----- Extracted data -----

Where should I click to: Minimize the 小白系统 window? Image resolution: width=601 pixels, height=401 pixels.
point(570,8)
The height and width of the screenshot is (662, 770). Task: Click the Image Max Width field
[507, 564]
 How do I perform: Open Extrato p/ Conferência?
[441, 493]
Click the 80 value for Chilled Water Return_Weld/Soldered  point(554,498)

-----
----- Extracted data -----

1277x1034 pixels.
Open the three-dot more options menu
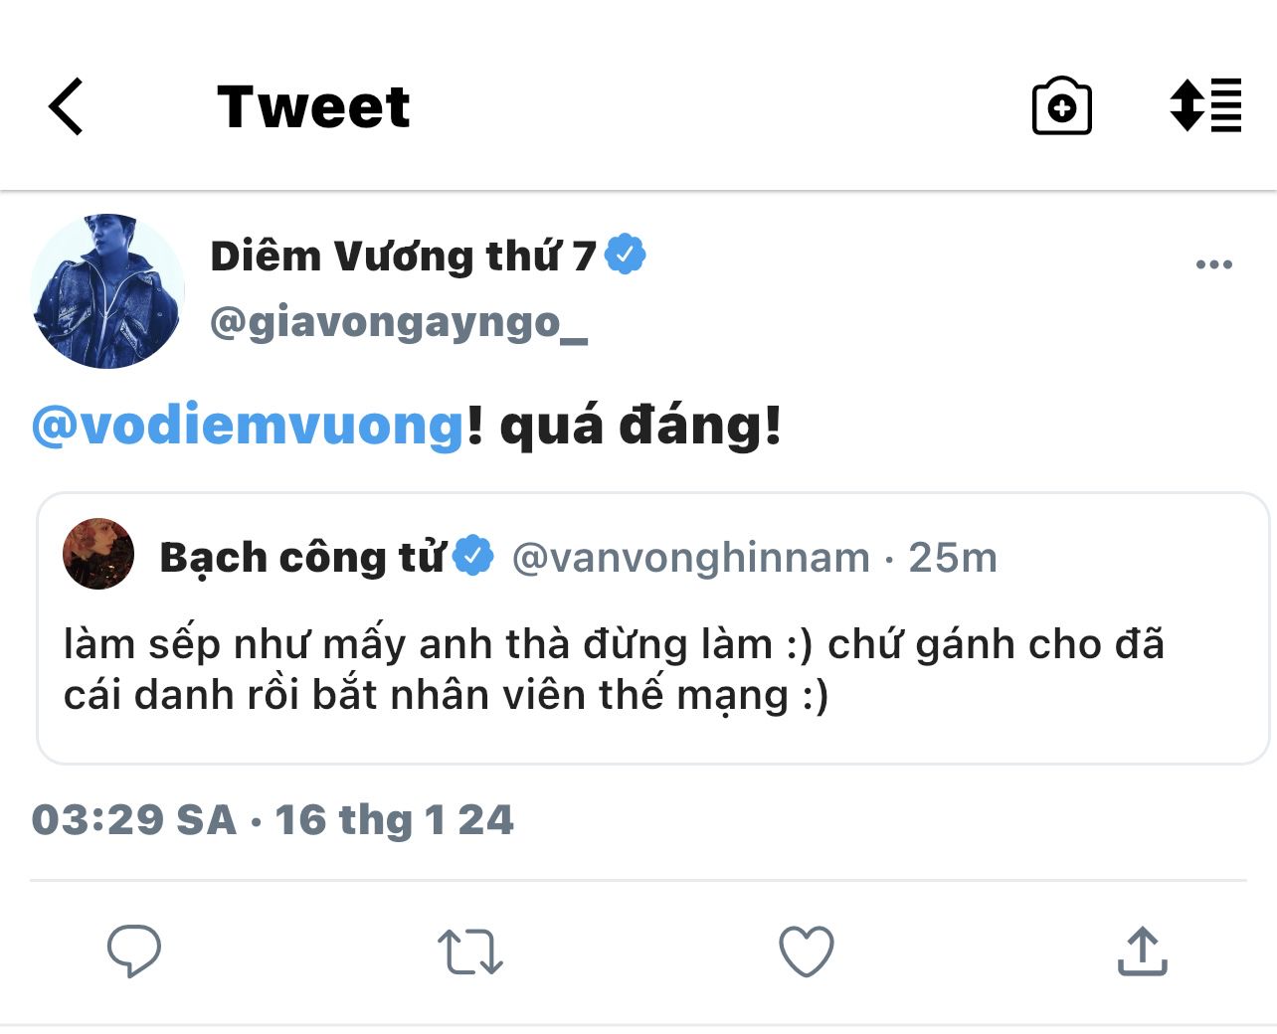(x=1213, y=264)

-----
----- Extracted data -----

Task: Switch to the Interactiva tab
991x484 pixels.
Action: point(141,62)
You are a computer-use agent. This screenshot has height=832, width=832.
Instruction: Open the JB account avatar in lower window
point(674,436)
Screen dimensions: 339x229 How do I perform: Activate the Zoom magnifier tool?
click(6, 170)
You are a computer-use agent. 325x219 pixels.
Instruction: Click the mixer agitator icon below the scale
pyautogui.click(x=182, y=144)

-----

Requirement — Please write out, exactly as they appear above, only the lines in the stretch from the line with "Instruction: Open the" through the line with "You are a computer-use agent. 325x219 pixels.".

Task output —
Instruction: Open the JB account avatar in lower window
point(674,436)
Screen dimensions: 339x229 How do I perform: Activate the Zoom magnifier tool?
click(6, 170)
You are a computer-use agent. 325x219 pixels.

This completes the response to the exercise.